##### TEXT SECTION #####

Why iPhone users are more likely to join ISIS than those who eat falafel

September 21, 2017 Opinion , OPINION/NEWS , United States

Kaique Rocha/Pexels photo

 

By

Ahmed Tharwat

 

 

Like Hansel and Gretel hoping to follow their breadcrumbs out of the forest, the FBI sifted through customer data collected by San Francisco area grocery stores in 2005 and 2006, hoping that sales records of middle eastern food would lead to Iranian terrorists,” reported Jeff Stein for Foreign Policy magazine. What is next, falafel breath detector at the airport?!

 

Trevor Aaronson (who I had on my show) in his book, The Terror Factory, poured through the court records of every terrorism-related prosecution in the U.S. in the ten years following 9/11, a staggering list of 508 defendants, according to the U.S. government, are considered terrorists. Aaronson was determined that he “could count only on one hand“ the number of actual terrorists who posed a direct and immediate threat to the United States, but this was the first time the FBI used ethnic food as a cultural informant.

What is amazing with advanced technologies and intelligence apparatus, in this one nation under Google, we still resort to this falafel squad mentality. In the age of iPhone, iPod, iMac, where seeing is believing, and everything is at the touch of a finger, shouldn’t the FBI get over the Iraq-Iran mentality and paranoia? History shows us that people join terrorist organizations for so many different reasons beyond their ethnicity and ideology. Frustrated, delusional British and so called western jihadists may join ISIS not because they are Muslims, but because each one of them is a frustrated individual, alienated in a western country with no clear identity. As French sociologist Oliver Roy brilliantly explained in his book, Jihad and Death The Global Appeal of Islamic State, “it is not radical Islam it is the Islamization of radicalism.”

The same is true in the case of Arabs from courtiers such as Tunisia and Saudi Arabia. The emptiness of their lives, their diminished sense of a wholesome cohesive identity pushes them to look for a cause bigger than themselves. So instead of doing ethnic food profiling as a means of tracing terrorists, the FBI should possibly take a look, not at delusional alienated individuals, who are driven by religious ideology to join ISIS or the Islamic state, but rather at secular jihadists, who are driven by a consumerist identity, like the Apple cult members, who waited days for the new apple iPhone 6. Those are more alike than a regular Muslim falafel consumer. iPhone cult members and ISIS fanatics have a similar profile and are motivated by similar cultish beliefs to those that motivate people to join ISIS.

 

Millions of people waited eagerly for the second coming of the iphone6. Syracuse.com listed some of the iPhones users’ explanations as to why they waited all night to be the first to get their culture icon iPhone. It’s tradition (values): Jerry Coe and Bob Kriesel, first in line at the Apple store around 6 p.m. Thursday, said they come every year and trade in their old iPhone. It’s Apple (sense of belonging): “nobody does what Apple does,” Mary Fishlock, first in line at the at store in destiny around 10 p.m. Thursday, said. “it has an Apple logo on it,” another person said, “what more do you need?”

##### EXCERPTED RECORDS #####

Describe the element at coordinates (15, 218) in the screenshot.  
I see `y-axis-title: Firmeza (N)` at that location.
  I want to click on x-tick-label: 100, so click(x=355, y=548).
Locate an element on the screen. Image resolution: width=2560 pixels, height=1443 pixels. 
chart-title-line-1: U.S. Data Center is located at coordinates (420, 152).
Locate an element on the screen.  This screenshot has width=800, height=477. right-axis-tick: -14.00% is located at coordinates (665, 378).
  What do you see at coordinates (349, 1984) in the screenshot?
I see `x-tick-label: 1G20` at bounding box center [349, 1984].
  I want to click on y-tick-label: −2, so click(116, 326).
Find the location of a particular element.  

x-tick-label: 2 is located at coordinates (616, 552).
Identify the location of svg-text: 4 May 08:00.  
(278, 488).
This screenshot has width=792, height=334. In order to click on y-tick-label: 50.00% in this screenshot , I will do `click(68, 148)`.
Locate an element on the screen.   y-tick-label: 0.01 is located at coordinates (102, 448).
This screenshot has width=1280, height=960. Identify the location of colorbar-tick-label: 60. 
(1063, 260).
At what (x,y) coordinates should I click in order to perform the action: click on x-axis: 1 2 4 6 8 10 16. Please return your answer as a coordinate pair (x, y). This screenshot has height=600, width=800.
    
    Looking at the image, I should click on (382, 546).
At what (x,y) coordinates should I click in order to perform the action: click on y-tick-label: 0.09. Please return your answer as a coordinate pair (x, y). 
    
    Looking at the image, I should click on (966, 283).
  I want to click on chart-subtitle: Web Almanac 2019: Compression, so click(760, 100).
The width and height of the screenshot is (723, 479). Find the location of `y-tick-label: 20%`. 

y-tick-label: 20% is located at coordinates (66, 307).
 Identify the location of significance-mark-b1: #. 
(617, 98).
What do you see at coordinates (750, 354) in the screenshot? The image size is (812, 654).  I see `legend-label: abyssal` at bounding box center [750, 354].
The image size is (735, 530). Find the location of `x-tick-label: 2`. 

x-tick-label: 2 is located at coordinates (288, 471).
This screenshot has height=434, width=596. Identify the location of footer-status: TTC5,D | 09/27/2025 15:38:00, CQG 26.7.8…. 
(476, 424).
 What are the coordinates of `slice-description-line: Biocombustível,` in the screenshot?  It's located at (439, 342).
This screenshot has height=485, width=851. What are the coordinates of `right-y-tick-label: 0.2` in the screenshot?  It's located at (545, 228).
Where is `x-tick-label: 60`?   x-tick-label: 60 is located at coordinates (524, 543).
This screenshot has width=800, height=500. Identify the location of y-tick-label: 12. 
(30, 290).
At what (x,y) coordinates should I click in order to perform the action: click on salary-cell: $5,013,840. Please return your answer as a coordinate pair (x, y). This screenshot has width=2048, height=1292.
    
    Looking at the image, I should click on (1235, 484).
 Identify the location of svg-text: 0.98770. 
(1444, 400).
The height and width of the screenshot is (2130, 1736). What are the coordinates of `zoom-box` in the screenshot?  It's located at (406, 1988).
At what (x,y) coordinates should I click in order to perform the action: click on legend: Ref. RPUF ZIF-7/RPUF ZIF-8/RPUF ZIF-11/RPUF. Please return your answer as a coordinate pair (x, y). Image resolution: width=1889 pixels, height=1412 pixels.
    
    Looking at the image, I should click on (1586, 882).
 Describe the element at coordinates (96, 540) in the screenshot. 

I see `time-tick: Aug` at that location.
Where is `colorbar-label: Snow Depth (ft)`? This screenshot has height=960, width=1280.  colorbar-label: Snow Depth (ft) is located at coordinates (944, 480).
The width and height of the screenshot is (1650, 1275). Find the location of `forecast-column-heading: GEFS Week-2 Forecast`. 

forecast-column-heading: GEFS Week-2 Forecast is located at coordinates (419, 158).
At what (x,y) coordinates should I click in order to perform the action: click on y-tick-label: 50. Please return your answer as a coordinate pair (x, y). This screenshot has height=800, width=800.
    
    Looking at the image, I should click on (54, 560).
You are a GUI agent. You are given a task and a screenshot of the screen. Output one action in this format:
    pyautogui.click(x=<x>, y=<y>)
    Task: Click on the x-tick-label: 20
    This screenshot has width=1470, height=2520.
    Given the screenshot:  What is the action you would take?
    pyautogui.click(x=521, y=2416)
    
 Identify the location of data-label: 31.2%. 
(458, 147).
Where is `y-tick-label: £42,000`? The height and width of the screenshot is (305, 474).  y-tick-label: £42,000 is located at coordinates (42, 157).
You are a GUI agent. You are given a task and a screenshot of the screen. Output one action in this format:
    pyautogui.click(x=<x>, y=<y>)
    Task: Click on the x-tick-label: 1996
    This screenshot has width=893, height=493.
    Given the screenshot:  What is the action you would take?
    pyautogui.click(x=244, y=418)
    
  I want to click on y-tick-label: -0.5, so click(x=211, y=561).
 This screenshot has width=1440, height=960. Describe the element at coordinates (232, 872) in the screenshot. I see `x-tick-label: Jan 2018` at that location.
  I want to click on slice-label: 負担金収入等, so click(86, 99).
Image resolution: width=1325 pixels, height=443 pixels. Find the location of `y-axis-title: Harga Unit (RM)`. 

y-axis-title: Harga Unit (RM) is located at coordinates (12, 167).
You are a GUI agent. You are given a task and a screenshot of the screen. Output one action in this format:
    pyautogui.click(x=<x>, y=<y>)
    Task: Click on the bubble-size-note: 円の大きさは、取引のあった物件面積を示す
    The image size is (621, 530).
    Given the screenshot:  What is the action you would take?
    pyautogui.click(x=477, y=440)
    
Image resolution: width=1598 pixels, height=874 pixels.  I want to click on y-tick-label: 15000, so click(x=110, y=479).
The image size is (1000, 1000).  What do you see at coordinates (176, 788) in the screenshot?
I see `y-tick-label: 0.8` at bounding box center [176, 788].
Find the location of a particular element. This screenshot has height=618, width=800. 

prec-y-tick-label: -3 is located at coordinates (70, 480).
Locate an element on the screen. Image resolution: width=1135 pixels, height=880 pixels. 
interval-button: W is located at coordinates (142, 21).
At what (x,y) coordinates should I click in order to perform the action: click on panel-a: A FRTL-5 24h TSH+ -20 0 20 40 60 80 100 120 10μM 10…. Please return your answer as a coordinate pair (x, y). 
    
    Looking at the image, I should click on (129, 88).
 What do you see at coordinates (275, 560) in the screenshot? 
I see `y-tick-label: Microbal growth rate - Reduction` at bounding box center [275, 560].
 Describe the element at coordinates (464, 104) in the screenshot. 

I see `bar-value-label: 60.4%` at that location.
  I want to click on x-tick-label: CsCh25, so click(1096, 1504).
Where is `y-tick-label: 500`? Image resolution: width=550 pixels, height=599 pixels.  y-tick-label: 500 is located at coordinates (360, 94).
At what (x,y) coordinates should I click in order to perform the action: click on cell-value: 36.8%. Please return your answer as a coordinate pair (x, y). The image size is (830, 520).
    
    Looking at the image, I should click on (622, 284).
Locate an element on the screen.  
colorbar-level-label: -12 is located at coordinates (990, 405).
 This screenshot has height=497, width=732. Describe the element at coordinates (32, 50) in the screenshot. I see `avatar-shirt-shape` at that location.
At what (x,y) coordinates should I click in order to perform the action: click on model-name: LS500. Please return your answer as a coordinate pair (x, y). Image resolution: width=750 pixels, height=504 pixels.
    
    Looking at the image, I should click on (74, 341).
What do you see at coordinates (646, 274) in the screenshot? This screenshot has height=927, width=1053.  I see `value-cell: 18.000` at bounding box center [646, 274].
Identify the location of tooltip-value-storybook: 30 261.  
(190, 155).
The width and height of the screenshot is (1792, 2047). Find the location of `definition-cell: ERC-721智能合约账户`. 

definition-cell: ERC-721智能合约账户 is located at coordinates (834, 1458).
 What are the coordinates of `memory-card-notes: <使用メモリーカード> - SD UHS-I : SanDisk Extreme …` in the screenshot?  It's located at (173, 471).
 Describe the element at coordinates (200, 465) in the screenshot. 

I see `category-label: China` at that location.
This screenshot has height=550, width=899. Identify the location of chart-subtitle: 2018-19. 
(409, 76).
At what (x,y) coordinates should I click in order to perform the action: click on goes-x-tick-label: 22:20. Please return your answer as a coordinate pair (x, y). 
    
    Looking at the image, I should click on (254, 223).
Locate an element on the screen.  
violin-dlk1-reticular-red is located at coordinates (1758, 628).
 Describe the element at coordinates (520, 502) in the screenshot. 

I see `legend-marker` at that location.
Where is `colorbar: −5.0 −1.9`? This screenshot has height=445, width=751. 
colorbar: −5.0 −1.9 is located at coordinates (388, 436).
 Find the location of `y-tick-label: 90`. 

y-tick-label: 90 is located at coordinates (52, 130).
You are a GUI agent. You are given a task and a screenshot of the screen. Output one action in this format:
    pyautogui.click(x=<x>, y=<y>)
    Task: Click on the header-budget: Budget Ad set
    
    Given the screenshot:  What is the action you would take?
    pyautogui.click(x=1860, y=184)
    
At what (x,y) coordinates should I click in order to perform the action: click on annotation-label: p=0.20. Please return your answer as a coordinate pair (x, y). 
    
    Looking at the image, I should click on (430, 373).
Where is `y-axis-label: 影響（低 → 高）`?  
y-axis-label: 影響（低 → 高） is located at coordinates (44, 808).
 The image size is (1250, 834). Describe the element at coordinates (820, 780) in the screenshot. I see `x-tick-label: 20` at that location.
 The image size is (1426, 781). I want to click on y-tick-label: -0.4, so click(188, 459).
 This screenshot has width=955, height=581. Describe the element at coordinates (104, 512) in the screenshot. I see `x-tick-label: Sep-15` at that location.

#####

# TASK STATEMENT
Continue the opinion piece on iPhone fans and ISIS recruits, starting after its last sentence.

# ANSWER SECTION
It’s new (nuances): many customers said they simply didn’t want to wait for technology that can get outdated very quick. “[if you] don’t get it now, you could be waiting in line,” one man said. For love (thank you Jesus): a Cornell university student who only identified himself as James said he arrived at 9:30 p.m. Thursday to buy an iPhone 6 plus for his girlfriend as a surprise for her birthday. Moral support (camaraderie): some people in line weren’t even waiting to buy an the device, they were merely hanging out with friends or loved ones that wanted the new iPhone and they have to have it now: George Parra from Albany said he drove from the Apple store at Cross Gates mall because they were already sold out. He arrived in Syracuse at 4 a.m. and went home happy four hours later.

 

These are very much similar characteristics to those individuals who are joining ISIS, they want tradition, they want a sense of camaraderie, belonging. A Time Magazine reporter took a stab at this question with the headline “A growing number of westerners are joining the Islamist militant group – but why?“ The biggest reason for this is that ISIS has philosophically welcomed all Muslims as equals, as it’s building an Islamic state which does not have a particular Syrian angle.” “Also, ISIS’s leadership is made of people with very prominent roles that are foreigners so you’re not going to be discriminated against philosophically if you’re foreign.” “For many people who are lacking a strong sense of identity and purpose, their violent radical global narrative provides easy answers and solutions: it can be a very powerful message for people who are looking for answers,” says Matthew Levitt, the director of counterterrorism and intelligence at the Washington institute for near east policy.

As ISIS has created a utopia for the disenfranchised people of the Muslim world, iPhone and Apple products create a utopia for the disenfranchised of the secular consumer world. Professor Brett Robinson, who I had on my TV show, coined it in his book by the same name Appletopia for everyone, regardless of your socioeconomics. In his book Appletopia: media technology and the religious imagination of Steve Jobs, he explains the cultish culture of Apple.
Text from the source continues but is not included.